Proposition 1 money for water storage can only be used to fund the “public benefits” of water storage projects. And at least half of these benefits must be for improving ecosystem conditions. Other qualifying benefits include flood protection, recreation, emergency supplies and water quality.
Semitropic claims its project will benefit ecosystems by creating a mechanism to “exchange” banked floodwaters for water it buys under contract from the state Department of Water Resources. The contract water originates at Lake Oroville in Northern California and is delivered to Semitropic via the Sacramento-San Joaquin Delta and the California Aqueduct.
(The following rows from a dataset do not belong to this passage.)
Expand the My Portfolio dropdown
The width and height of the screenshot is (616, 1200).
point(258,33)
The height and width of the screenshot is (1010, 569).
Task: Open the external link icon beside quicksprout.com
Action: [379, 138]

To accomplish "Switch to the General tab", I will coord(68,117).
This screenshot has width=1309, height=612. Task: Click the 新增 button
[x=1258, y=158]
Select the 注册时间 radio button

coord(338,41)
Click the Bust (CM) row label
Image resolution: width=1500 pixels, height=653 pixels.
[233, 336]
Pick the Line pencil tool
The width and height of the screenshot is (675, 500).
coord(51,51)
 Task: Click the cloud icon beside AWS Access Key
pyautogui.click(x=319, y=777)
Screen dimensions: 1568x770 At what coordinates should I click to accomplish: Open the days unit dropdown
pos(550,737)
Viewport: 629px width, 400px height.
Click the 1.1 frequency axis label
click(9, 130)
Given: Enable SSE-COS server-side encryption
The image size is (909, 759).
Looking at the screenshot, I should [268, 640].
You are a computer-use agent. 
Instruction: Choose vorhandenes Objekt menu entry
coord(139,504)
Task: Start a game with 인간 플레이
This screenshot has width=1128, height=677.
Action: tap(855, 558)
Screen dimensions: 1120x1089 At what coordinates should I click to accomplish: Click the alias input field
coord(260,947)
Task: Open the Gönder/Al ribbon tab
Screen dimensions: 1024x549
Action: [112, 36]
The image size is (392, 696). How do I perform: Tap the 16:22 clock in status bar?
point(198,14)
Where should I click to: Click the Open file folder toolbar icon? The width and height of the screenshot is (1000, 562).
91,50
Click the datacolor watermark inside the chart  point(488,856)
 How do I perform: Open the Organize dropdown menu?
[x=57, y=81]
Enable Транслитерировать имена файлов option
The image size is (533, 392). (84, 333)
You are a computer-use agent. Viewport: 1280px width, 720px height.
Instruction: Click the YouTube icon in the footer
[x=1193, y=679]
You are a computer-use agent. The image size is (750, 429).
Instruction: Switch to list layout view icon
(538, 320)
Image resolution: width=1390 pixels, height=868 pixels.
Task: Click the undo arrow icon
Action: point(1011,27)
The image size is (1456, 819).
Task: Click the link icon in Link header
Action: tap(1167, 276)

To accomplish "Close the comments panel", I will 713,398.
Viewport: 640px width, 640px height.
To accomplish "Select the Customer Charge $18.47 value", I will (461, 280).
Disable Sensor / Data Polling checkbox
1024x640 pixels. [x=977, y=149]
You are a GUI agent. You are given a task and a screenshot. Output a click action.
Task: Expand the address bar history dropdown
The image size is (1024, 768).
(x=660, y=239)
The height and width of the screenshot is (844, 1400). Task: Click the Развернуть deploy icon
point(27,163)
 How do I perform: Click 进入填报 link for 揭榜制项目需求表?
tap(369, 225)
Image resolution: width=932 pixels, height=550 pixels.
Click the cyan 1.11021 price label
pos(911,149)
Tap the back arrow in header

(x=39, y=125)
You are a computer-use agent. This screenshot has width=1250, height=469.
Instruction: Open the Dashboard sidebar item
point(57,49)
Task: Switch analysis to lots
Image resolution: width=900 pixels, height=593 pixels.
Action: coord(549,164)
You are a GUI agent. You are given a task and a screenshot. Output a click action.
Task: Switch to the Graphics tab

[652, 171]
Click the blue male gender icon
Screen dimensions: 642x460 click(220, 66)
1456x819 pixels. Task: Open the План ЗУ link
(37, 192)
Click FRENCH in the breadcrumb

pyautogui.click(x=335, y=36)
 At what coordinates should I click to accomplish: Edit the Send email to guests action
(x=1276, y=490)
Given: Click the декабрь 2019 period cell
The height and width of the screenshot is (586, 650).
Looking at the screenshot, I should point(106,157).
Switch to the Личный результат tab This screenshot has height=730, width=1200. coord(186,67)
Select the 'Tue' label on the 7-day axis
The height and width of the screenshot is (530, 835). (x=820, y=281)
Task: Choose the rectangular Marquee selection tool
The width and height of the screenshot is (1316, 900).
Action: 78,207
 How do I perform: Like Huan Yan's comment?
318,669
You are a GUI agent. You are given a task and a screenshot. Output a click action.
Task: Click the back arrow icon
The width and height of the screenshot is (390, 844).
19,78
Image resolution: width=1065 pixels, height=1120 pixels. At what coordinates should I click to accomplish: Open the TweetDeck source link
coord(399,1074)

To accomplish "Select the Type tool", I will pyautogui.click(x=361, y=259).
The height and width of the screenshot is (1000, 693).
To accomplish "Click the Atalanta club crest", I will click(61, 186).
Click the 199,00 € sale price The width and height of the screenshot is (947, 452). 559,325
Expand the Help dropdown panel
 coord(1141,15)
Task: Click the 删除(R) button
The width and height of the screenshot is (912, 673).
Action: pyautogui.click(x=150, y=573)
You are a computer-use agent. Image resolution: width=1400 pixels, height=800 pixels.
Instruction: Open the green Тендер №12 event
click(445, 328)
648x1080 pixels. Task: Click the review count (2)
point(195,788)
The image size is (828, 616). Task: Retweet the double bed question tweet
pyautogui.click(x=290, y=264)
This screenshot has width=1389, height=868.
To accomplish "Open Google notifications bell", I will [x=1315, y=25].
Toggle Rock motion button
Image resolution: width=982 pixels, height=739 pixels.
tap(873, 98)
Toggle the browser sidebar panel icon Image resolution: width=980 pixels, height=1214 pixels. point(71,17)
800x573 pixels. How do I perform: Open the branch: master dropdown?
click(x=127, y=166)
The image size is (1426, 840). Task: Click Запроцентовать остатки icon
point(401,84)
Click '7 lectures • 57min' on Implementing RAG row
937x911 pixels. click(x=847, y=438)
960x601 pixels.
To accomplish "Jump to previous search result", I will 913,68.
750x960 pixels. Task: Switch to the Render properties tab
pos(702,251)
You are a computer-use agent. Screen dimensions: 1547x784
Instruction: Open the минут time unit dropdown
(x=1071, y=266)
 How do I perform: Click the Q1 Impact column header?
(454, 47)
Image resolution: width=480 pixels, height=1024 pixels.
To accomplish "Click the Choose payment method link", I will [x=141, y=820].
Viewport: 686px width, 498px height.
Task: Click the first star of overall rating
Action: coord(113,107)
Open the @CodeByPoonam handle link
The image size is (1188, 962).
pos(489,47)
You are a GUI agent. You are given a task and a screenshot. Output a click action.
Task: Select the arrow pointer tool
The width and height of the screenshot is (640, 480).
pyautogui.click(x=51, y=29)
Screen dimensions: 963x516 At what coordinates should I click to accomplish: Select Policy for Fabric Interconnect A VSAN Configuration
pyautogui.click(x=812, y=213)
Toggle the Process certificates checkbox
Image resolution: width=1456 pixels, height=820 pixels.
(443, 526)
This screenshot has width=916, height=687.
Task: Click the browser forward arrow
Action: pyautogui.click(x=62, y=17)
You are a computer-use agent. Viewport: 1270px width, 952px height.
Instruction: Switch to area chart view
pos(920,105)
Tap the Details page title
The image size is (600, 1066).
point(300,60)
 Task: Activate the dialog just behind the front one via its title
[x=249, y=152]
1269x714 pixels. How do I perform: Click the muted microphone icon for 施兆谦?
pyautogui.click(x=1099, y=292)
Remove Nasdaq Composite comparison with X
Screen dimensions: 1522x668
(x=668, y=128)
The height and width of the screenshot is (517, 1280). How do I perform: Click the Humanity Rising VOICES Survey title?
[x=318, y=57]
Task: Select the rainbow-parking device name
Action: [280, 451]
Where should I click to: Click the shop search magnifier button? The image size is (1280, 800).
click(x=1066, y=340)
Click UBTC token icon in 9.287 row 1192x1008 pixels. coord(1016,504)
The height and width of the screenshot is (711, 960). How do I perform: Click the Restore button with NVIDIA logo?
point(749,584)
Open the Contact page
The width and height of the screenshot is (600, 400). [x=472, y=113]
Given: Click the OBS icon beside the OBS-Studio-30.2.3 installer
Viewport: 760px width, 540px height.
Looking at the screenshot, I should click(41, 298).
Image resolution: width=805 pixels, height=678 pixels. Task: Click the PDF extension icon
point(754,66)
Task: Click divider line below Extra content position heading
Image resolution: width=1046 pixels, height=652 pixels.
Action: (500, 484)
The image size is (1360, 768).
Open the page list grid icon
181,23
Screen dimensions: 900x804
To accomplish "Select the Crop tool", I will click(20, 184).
The proposed Kettleman Reservoir would be adjacent to the California Aqueduct, and Semitropic proposes to build a conduit that would allow water to be moved back and forth between them.
Semitropic describes a water exchange scenario in which DWR could reduce flood risk in the Delta by delivering excess water down the aqueduct to be stored in Kettleman Reservoir. Semitropic would then give up an equal amount of water under its normal contract deliveries, which DWR could save in Lake Oroville to use as needed for fishery habitat.
Pederson is skeptical of these claims. All the while, he notes, Semitropic would also be exporting Kings River water that could be replenishing aquifers in Kings County.
“We as a board went down and visited Semitropic Water District and came away with a lot of questions with their operation,”Pederson said. “It just appears this is a project that’s trying to access public money to benefit someone other than the public.”
Another concern comes from the Kings River Conservation District, which has a number of responsibilities, including maintaining the river’s levees and channels for both flood control and water delivery. The river channel has limited capacity, and everyone who relies on the channel pays taxes to fund maintenance, said Paul Peschel, the district’s general manager.
Semitropic does not currently pay taxes to maintain the river, Peschel said. So if Semitropic begins tapping Kings River flood flows for its groundwater banking project, that raises a number of questions, Peschel says. How will Semitropic pay for its impact on the river channel and its levees? Will there be channel capacity left for people who do support the district and need to access their own water? If not, can the channel be enlarged? And who should pay for that?
“I wouldn’t say we’re opposed to it. Until we get more answers, it’s hard to say,” said Peschel.
He recently signed a joint letter with the Kings River Water Association that raises a number of questions about the project, including concerns about water availability for several irrigation districts that depend on the Kings River.
“I would say there’s concern in general, across the region, that there may not be sufficient water to support as many projects as there are being looked at,” Peschel said. “If you aren’t communicating and working together, you could be making it very expensive for everyone, potentially.”